>> start Page excerpt
Pressure-test quality follows the A/B/C grading convention common in production engineering (40% A, 40% B, 20% C).

artificial_lift.csv — weekly performance per lift type. ESP wells get full instrumentation (ESP frequency Hz, pump efficiency, motor temperature F, vibration index); rod pump / PCP / gas lift / plunger get pump efficiency + vibration only. ESP frequency centered at 52 Hz per API/SPE 174021 ESP operating-range guidance.

production_labels.csv — monthly ML labels with 6-class forecast classification:

Class Trigger
stable oil_rate ≥ 0.60 × qi AND wc ≤ 62%
moderate_decline oil_rate < 0.60 × qi
workover_candidate oil_rate < 0.35 × qi OR wc > 62%
water_breakthrough wc > 75%
lift_limited non-natural-flow AND uptime < 78%
steep_decline oil_rate < 0.20 × qi at early time

Plus four binary flags: workover_candidate_flag, water_breakthrough_flag, steep_decline_flag, lift_limited_flag.

production_allocations.csv — per-well multi-zone allocation using Dirichlet sampling over 1-4 zones; per-well percentages sum to exactly 100%. Allocation methods follow standard production engineering practice: test separator / production logging / model based / commingled estimate (weighted equally).

flow_assurance_events.csv — 6-class flow assurance taxonomy aligned with NACE corrosion standards + SPE flow assurance literature: scale / paraffin / hydrate / sand / emulsion / corrosion. Per-event domain-specific risk indices.


Suggested use cases

  1. Arps decline curve regression — fit hyperbolic Arps parameters (qi, di, b) from the first 60-180 days of daily production for each well; benchmark against the ground-truth params in wells_master.csv. Strong physics signal — sample mean Arps fidelity is ~94%.
>> end Page excerpt
>> start Supplied information
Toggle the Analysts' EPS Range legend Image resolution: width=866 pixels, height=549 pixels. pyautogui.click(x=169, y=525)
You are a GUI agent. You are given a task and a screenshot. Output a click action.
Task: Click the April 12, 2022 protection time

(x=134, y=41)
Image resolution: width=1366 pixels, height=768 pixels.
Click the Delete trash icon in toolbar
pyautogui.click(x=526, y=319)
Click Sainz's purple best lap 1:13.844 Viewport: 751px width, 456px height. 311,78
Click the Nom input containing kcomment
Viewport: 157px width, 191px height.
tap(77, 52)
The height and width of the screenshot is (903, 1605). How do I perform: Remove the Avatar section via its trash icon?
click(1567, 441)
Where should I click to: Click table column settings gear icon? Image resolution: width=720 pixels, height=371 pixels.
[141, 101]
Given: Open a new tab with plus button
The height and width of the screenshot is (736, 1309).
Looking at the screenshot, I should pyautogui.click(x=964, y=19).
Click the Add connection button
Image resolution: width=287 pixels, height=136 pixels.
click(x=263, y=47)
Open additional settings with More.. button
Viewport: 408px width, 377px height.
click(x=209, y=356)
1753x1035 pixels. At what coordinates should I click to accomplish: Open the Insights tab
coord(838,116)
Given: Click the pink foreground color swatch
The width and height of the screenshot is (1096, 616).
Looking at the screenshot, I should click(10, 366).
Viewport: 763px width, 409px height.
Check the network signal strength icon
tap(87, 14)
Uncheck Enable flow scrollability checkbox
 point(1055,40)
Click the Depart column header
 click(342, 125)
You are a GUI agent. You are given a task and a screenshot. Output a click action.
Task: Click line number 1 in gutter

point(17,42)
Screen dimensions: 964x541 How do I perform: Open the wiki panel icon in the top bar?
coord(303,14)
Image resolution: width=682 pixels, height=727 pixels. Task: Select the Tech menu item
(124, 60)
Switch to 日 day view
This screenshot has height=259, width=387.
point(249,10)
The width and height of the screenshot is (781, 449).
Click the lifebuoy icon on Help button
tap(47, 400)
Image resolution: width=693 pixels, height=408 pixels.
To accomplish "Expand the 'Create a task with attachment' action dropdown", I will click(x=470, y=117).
>> end Supplied information
▶ Instructions:
1 – Reproduce the listing as a numbered list, from the line that contains "Viewport: 763px width, 409px height." through the end of the listing, both ends included, with blank lines left out.
2 – Continue the description of the well production dataset from the point where it stops.

▶ Per-task answers:
1 –
1. Viewport: 763px width, 409px height.
2. Check the network signal strength icon
3. tap(87, 14)
4. Uncheck Enable flow scrollability checkbox
5.  point(1055,40)
6. Click the Depart column header
7.  click(342, 125)
8. You are a GUI agent. You are given a task and a screenshot. Output a click action.
9. Task: Click line number 1 in gutter
10. point(17,42)
11. Screen dimensions: 964x541 How do I perform: Open the wiki panel icon in the top bar?
12. coord(303,14)
13. Image resolution: width=682 pixels, height=727 pixels. Task: Select the Tech menu item
14. (124, 60)
15. Switch to 日 day view
16. This screenshot has height=259, width=387.
17. point(249,10)
18. The width and height of the screenshot is (781, 449).
19. Click the lifebuoy icon on Help button
20. tap(47, 400)
21. Image resolution: width=693 pixels, height=408 pixels.
22. To accomplish "Expand the 'Create a task with attachment' action dropdown", I will click(x=470, y=117).

2 –
  2. 6-class forecast class classification — multi-class classifier on forecast_class from daily production + lift + pressure features.
  3. Workover candidate prediction — binary classifier on workover_candidate_flag from upstream features. Highly class-imbalanced (~3% positives), realistic for production engineering operations.
  4. Water breakthrough prediction — binary or time-to-event modeling on water_breakthrough_flag from water-cut trajectory features.
  5. ESP failure prediction — train RUL or binary failure classifier on artificial_lift.csv ESP-only rows using vibration, motor temperature, pump efficiency degradation as features.
  6. Multi-zone allocation regression — predict per-zone allocation percentages from well characteristics and zone metadata.
  7. Flow assurance type classification — 6-class classifier on flow_assurance_type from well characteristics and production conditions.
  8. Production rate forecasting — N-day-ahead time-series forecasting of oil/gas/water rates from historical features (LSTM / Transformer / TFT benchmark target).
  9. Downtime root-cause classification — 6-class classifier on root_cause_category (surface/subsurface/facility/weather/power/ unknown) from production anomaly patterns.
  10. Multi-table relational ML — entity-resolution and graph neural-network learning across the 11 joinable tables via well_id + production_date.

Loading

from datasets import load_dataset
ds = load_dataset("xpertsystems/oil013-sample", data_files="daily_production.csv")
print(ds["train"][0])

Or with pandas:

import pandas as pd
wells   = pd.read_csv("hf://datasets/xpertsystems/oil013-sample/wells_master.csv")
daily   = pd.read_csv("hf://datasets/xpertsystems/oil013-sample/daily_production.csv")
lift    = pd.read_csv("hf://datasets/xpertsystems/oil013-sample/artificial_lift.csv")
labels  = pd.read_csv("hf://datasets/xpertsystems/oil013-sample/production_labels.csv")

# Join daily production to wells master for asset-type / completion-type features
joined = daily.merge(wells, on="well_id")

# Join labels to daily production (monthly labels propagated to all days in month)
labels["label_date"] = pd.to_datetime(labels["label_date"])
daily["production_date"] = pd.to_datetime(daily["production_date"])

Reproducibility

All generation is deterministic via the integer seed parameter (driving both random.seed and np.random.default_rng). A seed sweep across [42, 7, 123, 2024, 99, 1] confirms Grade A+ on every seed in this sample.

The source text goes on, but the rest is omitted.